= DOCUMENT EXCERPT =
------------------------
On Tue, Dec 29, 2009 at 2:43 PM, chenglim <[address removed]> wrote:
> It sounds more like a forum now..
This is what a mailing list should be like :)
> ATI is great in term of pricing and spec. But NVIDIA is still the leading
> company. I read from many forums that NVIDIA is doing the whole product
> stream line and more leading technology in term of 3D system integration.
> They are also leading in Stereoscopy drivers. This translate into normal
> English will be they know what they are doing, and it is the only brand can
> be trusted. And your problem might be something they see before.
I'm not sure exactly what you're trying to say here about NVIDIA. I'm
sure they know what they are doing, but how is it possible to say they
are the only brand that can be trusted? Please elaborate.
> You don't have to worry about NVIDIA or ATI if you are a consumer gamer,
> game company shall take care of that. But it mean a lot if you are doing
> video editing and more high end graphic stuff. If you only want to display
> word document/pdf/web, normal card will work perfect for most hardware.
------------------------
= STORED DATA =
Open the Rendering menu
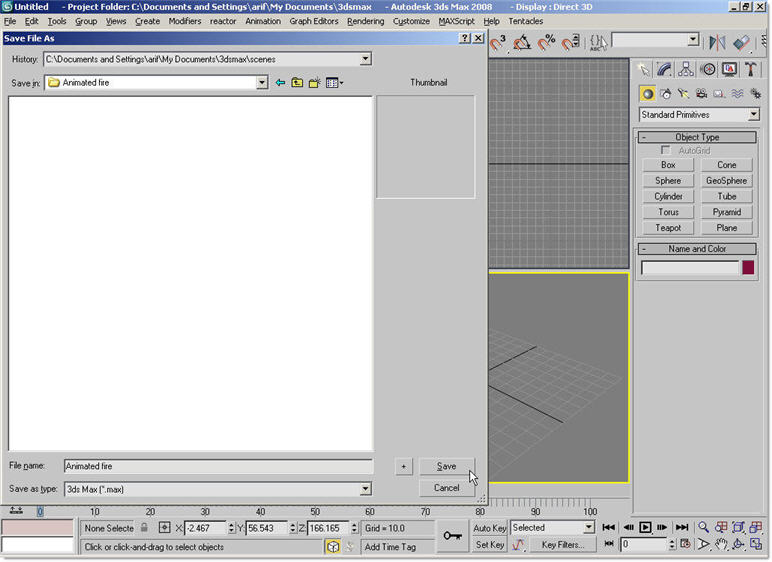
------------------------
= EXERCISE GOAL =
From the mailing-list reply about NVIDIA and ATI, set down the passage starting with "I'm not sure" and going on through "for most hardware.", word for word.

= EXERCISE RESPONSE =
I'm not sure exactly what you're trying to say here about NVIDIA. I'm
sure they know what they are doing, but how is it possible to say they
are the only brand that can be trusted? Please elaborate.
> You don't have to worry about NVIDIA or ATI if you are a consumer gamer,
> game company shall take care of that. But it mean a lot if you are doing
> video editing and more high end graphic stuff. If you only want to display
> word document/pdf/web, normal card will work perfect for most hardware.